[Stored items]
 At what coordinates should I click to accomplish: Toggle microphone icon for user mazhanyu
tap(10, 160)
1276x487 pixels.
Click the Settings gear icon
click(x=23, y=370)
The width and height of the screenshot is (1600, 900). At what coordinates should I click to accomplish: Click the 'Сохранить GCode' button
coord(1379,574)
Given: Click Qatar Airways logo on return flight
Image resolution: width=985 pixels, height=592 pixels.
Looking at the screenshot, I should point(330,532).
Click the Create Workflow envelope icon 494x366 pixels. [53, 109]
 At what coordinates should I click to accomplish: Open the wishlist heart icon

Your task — Copy the data above in its entirety, exactly as given.

Expected answer —
 At what coordinates should I click to accomplish: Toggle microphone icon for user mazhanyu
tap(10, 160)
1276x487 pixels.
Click the Settings gear icon
click(x=23, y=370)
The width and height of the screenshot is (1600, 900). At what coordinates should I click to accomplish: Click the 'Сохранить GCode' button
coord(1379,574)
Given: Click Qatar Airways logo on return flight
Image resolution: width=985 pixels, height=592 pixels.
Looking at the screenshot, I should point(330,532).
Click the Create Workflow envelope icon 494x366 pixels. [53, 109]
 At what coordinates should I click to accomplish: Open the wishlist heart icon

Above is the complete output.